TASKS AND EXERCISES:
1/ Can you turn the paragraph of the NeuralHydrology model overview that begins "The head of the model is used" into a short bulleted list that keeps its main facts?
2/ Could you write the next part of the NeuralHydrology model overview, picking up right after its final sentence?

----- PAGE EXTRACT -----

Modelzoo

The following section gives an overview of all implemented models in NeuralHydrology. Conceptually, all models in our package consist of two parts, the model class (which constitutes the core of the model as such) and the model heads (which relate the outputs of the model class to the predicted variables). The section Model Heads provides a list of all implemented model heads, and the section Model Classes a list of all model classes. If you want to implement your own model within the package you best start at the section Implementing a new model, which provides the necessary details to do so.

Model Heads

The head of the model is used on top of the model class and relates the outputs of the Model Classes to the predicted variable. Currently four model heads are available: Regression, GMM, CMAL and UMAL. The latter three heads provide options for probabilistic modelling. A detailed overview can be found in Klotz et al. “Uncertainty Estimation with Deep Learning for Rainfall-Runoff Modelling”.

----- PROVIDED DATA -----

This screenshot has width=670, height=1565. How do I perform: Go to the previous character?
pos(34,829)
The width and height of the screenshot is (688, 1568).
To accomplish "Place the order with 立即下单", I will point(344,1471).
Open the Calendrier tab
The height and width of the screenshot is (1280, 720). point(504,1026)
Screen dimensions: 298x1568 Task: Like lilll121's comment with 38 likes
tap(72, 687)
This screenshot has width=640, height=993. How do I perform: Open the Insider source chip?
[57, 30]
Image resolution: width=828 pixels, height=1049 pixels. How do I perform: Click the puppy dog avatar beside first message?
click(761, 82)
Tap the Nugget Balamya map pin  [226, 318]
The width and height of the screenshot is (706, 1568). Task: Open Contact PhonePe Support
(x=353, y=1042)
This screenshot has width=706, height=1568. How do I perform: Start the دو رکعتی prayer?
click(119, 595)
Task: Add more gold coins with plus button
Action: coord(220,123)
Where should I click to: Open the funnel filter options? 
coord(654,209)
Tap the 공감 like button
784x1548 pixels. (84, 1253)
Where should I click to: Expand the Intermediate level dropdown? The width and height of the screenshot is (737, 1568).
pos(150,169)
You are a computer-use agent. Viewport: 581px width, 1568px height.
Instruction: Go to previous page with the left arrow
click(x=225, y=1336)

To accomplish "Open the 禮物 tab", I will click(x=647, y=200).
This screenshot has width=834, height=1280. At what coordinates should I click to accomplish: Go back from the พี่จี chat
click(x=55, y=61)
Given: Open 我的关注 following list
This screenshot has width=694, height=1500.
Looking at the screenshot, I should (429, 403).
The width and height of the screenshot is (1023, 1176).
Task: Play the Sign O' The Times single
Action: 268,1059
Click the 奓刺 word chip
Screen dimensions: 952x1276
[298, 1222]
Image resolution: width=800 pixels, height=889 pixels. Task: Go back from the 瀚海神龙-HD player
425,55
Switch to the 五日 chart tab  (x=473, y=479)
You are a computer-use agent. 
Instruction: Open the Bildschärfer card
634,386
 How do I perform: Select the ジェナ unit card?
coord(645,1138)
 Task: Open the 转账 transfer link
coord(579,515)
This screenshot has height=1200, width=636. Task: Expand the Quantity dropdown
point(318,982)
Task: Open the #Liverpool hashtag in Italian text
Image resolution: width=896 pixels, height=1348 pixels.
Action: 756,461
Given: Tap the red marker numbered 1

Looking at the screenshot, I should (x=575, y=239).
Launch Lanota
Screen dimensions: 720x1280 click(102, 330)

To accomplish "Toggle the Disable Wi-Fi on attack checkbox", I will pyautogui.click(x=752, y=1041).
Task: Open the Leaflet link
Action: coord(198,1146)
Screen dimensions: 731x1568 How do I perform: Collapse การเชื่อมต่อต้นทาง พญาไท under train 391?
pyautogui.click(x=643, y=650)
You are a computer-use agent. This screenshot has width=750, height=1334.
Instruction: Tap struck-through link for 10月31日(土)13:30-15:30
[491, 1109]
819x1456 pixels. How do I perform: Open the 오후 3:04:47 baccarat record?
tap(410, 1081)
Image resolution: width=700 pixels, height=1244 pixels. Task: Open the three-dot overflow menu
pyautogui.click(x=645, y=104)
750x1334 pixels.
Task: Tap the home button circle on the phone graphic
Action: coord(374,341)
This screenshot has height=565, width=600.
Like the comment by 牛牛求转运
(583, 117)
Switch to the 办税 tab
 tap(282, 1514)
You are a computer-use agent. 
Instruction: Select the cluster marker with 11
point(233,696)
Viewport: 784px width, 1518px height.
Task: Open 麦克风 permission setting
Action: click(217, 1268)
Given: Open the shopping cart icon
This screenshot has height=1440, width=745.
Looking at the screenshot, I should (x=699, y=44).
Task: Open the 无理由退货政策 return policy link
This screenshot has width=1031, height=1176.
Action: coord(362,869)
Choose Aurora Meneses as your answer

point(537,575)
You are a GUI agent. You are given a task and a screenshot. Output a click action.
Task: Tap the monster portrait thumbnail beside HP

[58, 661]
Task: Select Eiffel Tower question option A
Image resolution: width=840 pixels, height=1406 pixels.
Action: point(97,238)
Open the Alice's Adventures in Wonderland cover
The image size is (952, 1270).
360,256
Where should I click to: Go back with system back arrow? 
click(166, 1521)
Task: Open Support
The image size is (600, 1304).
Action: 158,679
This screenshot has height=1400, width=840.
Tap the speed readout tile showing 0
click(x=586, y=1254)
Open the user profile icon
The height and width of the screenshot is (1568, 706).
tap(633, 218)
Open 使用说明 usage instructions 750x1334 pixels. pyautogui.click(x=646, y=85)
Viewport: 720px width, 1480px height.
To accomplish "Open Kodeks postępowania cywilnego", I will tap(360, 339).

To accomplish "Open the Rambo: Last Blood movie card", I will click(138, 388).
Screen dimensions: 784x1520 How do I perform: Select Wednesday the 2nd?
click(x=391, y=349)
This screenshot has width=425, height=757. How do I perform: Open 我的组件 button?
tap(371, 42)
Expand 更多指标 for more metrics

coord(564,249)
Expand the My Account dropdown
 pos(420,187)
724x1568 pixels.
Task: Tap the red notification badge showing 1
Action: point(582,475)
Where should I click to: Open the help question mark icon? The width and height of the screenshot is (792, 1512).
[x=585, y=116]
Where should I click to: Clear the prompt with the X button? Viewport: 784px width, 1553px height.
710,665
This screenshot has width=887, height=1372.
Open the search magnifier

-----

EXPECTED OUTPUTS:
1/
- The model head sits on top of the model class and relates the outputs of the Model Classes to the predicted variable.
- Four heads are currently available: Regression, GMM, CMAL and UMAL.
- GMM, CMAL and UMAL provide options for probabilistic modelling.
- A detailed overview appears in Klotz et al., "Uncertainty Estimation with Deep Learning for Rainfall-Runoff Modelling."

2/
Regression

neuralhydrology.modelzoo.head.Regression provides a single layer regression head, that includes different activation options for the output. (namely a linear, relu and softplus).

It is possible to obtain probabilistic predictions with the regression head by using Monte-Carlo Dropout. Its usage is defined in the config.yml by setting mc_dropout. The sampling behavior is governed by picking the number of samples (n_samples) and the approach for handling negative samples (negative_sample_handling).

GMM

neuralhydrology.modelzoo.head.GMM implements a Gaussian Mixture Model head. That is, a mixture density network with Gaussian distributions as components. Each Gaussian component is defined by two parameters (the mean, the variance) and by a set of weights. The current implementation of the GMM head uses two layers. Specific output activations are used for the variances (torch.exp()) and the weights (torch.softmax()).

The number of components can be set in the config.yml using n_distributions. Additionally, the sampling behavior (for the inference) is defined with config.yml by setting the number of samples (n_samples), and the approach for handling negative samples (negative_sample_handling).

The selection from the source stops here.